[LU-2649] slow IO at NOAA - Whamcloud Community JIRA

Details

Type: Bug
Resolution: Not a Bug
Priority: Minor
Fix Version/s: None
Affects Version/s: Lustre 1.8.7
Labels:
- ptr

Severity:
3
Rank (Obsolete):
6189

Description

(Sorry, this is kind of a book.)

For the past couple of weeks, NOAA has been having significantly reduced performance on one of their filesystems, scratch2. Both scratch2 and scratch1 have the same type of hardware and are connected the same IB switches and network. The problem was first reported by a user doing a lot of opens and reads. The streaming rates appear to be normal, but the open rates have dropped significantly.

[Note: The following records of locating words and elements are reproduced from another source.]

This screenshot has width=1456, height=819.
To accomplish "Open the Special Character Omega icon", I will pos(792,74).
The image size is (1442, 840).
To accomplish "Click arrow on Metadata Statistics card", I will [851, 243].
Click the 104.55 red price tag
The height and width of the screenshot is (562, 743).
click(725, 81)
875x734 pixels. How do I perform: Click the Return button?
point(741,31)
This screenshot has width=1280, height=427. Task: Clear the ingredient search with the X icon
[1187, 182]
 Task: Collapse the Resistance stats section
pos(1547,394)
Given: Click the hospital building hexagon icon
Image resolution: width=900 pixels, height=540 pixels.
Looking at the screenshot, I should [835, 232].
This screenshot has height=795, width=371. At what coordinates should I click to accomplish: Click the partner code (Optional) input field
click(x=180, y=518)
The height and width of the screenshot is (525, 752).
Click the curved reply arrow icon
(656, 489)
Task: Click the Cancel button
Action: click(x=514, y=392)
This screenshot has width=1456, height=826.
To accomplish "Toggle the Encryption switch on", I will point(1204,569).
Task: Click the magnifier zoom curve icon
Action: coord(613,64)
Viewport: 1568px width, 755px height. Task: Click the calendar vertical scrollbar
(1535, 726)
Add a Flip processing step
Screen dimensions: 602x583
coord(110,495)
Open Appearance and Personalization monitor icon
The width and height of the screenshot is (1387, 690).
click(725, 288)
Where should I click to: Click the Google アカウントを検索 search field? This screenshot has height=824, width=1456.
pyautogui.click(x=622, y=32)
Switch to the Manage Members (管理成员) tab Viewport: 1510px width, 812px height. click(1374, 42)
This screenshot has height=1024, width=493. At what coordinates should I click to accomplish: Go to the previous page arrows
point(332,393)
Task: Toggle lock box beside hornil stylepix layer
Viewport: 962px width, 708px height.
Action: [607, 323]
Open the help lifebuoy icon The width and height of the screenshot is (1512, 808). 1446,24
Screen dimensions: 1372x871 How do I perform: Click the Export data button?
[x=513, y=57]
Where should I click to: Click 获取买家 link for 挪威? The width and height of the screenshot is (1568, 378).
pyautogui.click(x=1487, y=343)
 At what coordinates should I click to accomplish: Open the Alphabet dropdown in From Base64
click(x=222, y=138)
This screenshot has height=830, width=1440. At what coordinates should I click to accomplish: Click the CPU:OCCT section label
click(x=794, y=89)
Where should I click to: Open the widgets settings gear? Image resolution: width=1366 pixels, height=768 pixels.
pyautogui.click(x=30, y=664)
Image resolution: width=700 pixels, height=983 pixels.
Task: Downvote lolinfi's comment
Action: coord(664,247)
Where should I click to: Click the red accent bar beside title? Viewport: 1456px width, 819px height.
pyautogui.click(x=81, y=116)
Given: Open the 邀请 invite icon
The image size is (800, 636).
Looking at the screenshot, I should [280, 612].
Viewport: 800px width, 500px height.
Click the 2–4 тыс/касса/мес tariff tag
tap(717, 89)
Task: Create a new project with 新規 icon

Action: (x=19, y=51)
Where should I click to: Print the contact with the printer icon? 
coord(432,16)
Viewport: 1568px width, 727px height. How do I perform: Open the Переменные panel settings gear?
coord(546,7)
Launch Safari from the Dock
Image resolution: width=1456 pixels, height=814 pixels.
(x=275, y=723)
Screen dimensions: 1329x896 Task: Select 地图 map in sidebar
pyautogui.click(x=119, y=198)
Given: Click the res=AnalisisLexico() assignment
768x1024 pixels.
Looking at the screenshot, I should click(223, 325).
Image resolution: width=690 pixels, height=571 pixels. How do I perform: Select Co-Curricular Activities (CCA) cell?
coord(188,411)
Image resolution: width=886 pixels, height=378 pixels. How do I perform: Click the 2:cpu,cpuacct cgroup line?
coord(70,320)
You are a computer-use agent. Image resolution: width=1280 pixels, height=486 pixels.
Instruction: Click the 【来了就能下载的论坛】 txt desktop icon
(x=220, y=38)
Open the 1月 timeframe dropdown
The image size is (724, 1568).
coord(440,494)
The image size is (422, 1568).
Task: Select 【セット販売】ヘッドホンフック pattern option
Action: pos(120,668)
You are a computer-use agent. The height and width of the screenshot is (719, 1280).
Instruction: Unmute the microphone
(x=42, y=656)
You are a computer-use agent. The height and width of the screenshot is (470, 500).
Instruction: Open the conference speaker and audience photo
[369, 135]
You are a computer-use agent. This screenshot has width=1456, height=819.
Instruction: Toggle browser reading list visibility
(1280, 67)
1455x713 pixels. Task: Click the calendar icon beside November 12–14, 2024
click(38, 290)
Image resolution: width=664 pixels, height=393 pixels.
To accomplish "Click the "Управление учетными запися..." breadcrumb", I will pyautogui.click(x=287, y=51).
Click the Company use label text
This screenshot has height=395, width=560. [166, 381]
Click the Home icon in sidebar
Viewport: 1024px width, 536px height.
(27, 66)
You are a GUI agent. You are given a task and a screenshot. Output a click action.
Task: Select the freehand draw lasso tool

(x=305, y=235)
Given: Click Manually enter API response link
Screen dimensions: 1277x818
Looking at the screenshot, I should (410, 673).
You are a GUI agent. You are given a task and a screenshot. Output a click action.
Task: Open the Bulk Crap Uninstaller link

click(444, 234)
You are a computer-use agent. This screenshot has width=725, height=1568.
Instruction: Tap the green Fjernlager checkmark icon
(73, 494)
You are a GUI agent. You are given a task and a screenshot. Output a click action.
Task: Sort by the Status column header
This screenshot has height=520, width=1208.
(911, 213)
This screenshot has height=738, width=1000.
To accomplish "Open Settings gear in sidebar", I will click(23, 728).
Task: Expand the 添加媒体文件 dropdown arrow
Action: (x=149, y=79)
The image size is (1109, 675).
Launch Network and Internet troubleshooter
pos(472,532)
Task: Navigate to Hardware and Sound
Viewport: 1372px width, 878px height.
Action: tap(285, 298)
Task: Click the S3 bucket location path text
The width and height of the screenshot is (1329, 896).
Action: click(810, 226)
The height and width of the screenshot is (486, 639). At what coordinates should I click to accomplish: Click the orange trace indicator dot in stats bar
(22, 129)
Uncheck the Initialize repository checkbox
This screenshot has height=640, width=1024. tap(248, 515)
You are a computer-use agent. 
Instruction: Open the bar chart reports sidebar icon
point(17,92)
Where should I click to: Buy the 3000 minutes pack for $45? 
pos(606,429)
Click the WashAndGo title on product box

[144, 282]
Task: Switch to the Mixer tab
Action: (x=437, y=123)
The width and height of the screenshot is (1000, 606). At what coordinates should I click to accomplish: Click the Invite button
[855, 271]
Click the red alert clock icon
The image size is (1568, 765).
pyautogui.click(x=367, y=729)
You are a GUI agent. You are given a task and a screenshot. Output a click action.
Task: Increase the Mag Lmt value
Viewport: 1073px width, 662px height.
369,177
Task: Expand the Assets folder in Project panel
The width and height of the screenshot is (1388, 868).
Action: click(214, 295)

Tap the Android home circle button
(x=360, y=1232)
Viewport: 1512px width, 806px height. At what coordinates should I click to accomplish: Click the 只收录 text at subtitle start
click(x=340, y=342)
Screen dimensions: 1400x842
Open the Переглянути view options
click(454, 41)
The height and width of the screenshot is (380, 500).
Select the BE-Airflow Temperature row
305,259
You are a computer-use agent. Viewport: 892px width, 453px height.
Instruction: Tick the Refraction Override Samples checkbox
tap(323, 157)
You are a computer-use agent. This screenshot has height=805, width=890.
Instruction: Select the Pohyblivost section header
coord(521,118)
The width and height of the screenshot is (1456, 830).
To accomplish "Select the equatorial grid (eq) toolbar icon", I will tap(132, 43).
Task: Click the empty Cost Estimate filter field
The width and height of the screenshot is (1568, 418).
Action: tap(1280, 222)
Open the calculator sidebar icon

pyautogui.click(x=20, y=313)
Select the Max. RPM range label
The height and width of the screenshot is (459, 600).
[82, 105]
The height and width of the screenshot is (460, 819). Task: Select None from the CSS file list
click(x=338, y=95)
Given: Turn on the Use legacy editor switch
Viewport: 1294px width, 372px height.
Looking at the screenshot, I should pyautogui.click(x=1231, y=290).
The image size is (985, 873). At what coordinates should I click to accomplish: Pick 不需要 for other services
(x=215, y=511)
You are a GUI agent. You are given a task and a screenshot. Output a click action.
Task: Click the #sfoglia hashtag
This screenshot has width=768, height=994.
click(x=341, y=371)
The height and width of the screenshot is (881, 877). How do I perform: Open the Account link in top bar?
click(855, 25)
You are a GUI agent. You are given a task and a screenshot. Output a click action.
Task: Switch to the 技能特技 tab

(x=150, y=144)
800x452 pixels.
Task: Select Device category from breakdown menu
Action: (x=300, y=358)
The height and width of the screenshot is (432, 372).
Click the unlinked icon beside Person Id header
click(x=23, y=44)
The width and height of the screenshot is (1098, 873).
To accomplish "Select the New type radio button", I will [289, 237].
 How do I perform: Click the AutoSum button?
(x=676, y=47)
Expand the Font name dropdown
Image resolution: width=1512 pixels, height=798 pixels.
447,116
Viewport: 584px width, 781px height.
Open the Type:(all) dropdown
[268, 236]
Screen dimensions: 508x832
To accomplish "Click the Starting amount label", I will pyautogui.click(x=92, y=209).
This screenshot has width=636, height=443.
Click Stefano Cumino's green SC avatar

We ran mdtest to confirm the drop:

[Dennis.Nelson@fe7 ~/mdtest-1.8.3]$ mpirun -np 8
/home/Dennis.Nelson/mdtest-1.8.3/mdtest -z 2 -b 3 -n 2000 -i 3 -u -w 256
-d /scratch1/portfolios/BMC/nesccmgmt/Dennis.Nelson/mdtest
– started at 01/14/2013 15:34:17 –

mdtest-1.8.3 was launched with 8 total task(s) on 1 nodes
Command line used: /home/Dennis.Nelson/mdtest-1.8.3/mdtest -z 2 -b 3 -n
2000 -i 3 -u -w 256 -d
/scratch1/portfolios/BMC/nesccmgmt/Dennis.Nelson/mdtest
Path: /scratch1/portfolios/BMC/nesccmgmt/Dennis.Nelson
FS: 2504.0 TiB Used FS: 33.7% Inodes: 2250.0 Mi Used Inodes: 5.1%

8 tasks, 15912 files/directories

SUMMARY: (of 3 iterations)
Operation Max Min Mean Std Dev
--------- — — ---- -------
Directory creation: 3567.963 3526.380 3544.592 17.364
Directory stat : 38138.970 32977.207 36170.723 2278.437
Directory removal : 2184.674 2171.584 2178.737 5.412
File creation : 3251.627 2585.204 3024.967 311.008
File stat : 14236.137 13053.559 13622.039 483.862
File removal : 3274.005 3046.231 3138.367 97.944
Tree creation : 511.472 407.753 460.822 42.378
Tree removal : 290.478 282.657 286.577 3.193

– finished at 01/14/2013 15:35:29 –

[Dennis.Nelson@fe7 ~/mdtest-1.8.3]$ mpirun -np 8
/home/Dennis.Nelson/mdtest-1.8.3/mdtest -z 2 -b 3 -n 2000 -i 3 -u -w 256
-d /scratch2/portfolios/BMC/nesccmgmt/Dennis.Nelson/mdtest
– started at 01/14/2013 15:25:24 –

mdtest-1.8.3 was launched with 8 total task(s) on 1 nodes
Command line used: /home/Dennis.Nelson/mdtest-1.8.3/mdtest -z 2 -b 3 -n
2000 -i 3 -u -w 256 -d
/scratch2/portfolios/BMC/nesccmgmt/Dennis.Nelson/mdtest
Path: /scratch2/portfolios/BMC/nesccmgmt/Dennis.Nelson
FS: 3130.0 TiB Used FS: 39.7% Inodes: 2250.0 Mi Used Inodes: 14.2%

8 tasks, 15912 files/directories

SUMMARY: (of 3 iterations)
Operation Max Min Mean Std Dev
--------- — — ---- -------
Directory creation: 2327.187 1901.660 2094.272 176.043
Directory stat : 10265.979 8306.610 9315.476 800.973
Directory removal : 1600.981 1301.208 1407.570 136.989
File creation : 1592.205 1426.700 1528.690 72.839
File stat : 913.205 581.097 740.446 135.914
File removal : 1733.900 1288.562 1492.555 183.717
Tree creation : 303.718 241.506 266.777 26.705
Tree removal : 159.793 66.400 122.692 40.470

– finished at 01/14/2013 15:28:37 –

We've investigated a few different areas without much luck. First we looked at the storage to make sure it looked ok, and it does look remarkably clean. Drive and LUN latencies are all low. We also looked at iostat on the MDS to make sure that the average wait time was in line with what was seen on scratch1, and it also all looks normal.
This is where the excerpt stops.